From the 1950s onwards, many inhabitants combined factory labour with small-scale farming at home. Although agriculture was economically devalued under socialism and postsocialism, it persisted as a familial obligation and ethical relation to land, often reframed as a “hobby” sustained through unpaid labour. Drawing on photo-elicitation with family archives—images of cattle, barns, milking, slaughter, and everyday work—I analyse how different generations narrate relations with cows. Older interlocutors describe cattle as co-workers anchoring households to land; middle generations recall exhaustion and everyday violence; younger family members express ethical unease and selective attempts to rework care.
Rather than asserting autochthony or indigeneity, these practices constitute quiet claims to territory grounded in endurance, care, and refusal to abandon marginal land.
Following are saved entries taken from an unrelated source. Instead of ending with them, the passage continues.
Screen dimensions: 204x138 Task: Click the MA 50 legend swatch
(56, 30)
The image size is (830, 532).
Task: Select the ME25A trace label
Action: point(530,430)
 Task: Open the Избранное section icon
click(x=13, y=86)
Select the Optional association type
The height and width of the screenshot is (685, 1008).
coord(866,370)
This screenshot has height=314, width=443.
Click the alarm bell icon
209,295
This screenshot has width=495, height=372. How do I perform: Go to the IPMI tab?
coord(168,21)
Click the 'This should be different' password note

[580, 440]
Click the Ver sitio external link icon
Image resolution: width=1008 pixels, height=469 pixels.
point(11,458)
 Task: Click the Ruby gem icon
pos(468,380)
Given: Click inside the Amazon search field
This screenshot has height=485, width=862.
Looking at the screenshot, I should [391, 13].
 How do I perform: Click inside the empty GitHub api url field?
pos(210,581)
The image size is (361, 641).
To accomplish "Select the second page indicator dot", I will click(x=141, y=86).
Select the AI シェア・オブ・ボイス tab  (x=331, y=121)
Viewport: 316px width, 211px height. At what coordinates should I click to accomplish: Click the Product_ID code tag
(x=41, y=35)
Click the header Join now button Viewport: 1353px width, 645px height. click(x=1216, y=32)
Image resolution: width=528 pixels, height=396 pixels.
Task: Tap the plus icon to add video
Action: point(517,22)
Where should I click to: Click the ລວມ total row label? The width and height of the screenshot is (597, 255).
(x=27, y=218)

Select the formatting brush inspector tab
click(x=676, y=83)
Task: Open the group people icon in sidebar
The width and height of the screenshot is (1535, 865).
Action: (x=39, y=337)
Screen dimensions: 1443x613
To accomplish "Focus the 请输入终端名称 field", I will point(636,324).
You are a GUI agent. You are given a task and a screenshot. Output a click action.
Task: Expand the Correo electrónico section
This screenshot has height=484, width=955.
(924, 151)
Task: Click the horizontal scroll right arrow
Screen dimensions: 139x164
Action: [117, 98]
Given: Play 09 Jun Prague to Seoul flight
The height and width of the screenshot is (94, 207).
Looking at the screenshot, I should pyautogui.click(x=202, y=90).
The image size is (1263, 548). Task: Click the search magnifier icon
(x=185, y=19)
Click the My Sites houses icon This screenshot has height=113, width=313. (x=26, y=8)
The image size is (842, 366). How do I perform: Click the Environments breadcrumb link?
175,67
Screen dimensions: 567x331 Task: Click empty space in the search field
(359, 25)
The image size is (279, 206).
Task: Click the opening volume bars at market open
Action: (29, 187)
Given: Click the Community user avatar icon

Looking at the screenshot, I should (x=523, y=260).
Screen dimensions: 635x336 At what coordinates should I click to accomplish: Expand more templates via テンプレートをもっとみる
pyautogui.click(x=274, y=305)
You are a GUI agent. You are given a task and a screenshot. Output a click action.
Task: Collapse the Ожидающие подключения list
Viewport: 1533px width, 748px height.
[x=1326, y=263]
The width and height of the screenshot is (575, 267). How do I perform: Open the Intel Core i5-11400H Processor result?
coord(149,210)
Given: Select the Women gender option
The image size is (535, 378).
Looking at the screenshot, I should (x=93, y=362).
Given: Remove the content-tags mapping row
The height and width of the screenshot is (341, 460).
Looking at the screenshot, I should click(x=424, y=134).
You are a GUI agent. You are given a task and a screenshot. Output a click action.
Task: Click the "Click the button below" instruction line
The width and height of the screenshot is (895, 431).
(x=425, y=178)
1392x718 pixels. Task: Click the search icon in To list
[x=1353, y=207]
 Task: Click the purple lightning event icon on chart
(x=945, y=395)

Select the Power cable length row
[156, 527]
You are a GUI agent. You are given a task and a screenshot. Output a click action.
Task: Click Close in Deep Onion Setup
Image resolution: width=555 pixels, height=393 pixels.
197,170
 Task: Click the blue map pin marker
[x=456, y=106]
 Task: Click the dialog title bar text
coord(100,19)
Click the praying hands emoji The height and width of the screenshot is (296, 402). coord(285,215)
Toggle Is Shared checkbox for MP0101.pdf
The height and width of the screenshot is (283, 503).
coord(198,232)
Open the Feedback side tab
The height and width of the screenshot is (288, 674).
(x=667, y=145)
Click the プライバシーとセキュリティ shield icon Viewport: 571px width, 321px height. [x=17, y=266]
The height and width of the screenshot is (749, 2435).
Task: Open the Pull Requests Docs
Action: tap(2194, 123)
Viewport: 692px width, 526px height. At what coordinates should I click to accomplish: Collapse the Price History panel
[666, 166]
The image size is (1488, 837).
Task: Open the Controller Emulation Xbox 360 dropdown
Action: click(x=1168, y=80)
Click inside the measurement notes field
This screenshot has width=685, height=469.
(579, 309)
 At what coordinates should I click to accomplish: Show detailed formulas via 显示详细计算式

Following Ingold (2023), regeneration is understood as a generational effort to renew life without reproducing inherited violence. Engaging regeneration as a concept linking intimacy and politics (Durham and Cole 2007), the paper argues that in European mountain regions, territorial belonging is produced through multispecies labour and ethical attachment rather than ownership discourse, complicating binaries of tradition and modernity and opening space for more inclusive mountain autonomy and care.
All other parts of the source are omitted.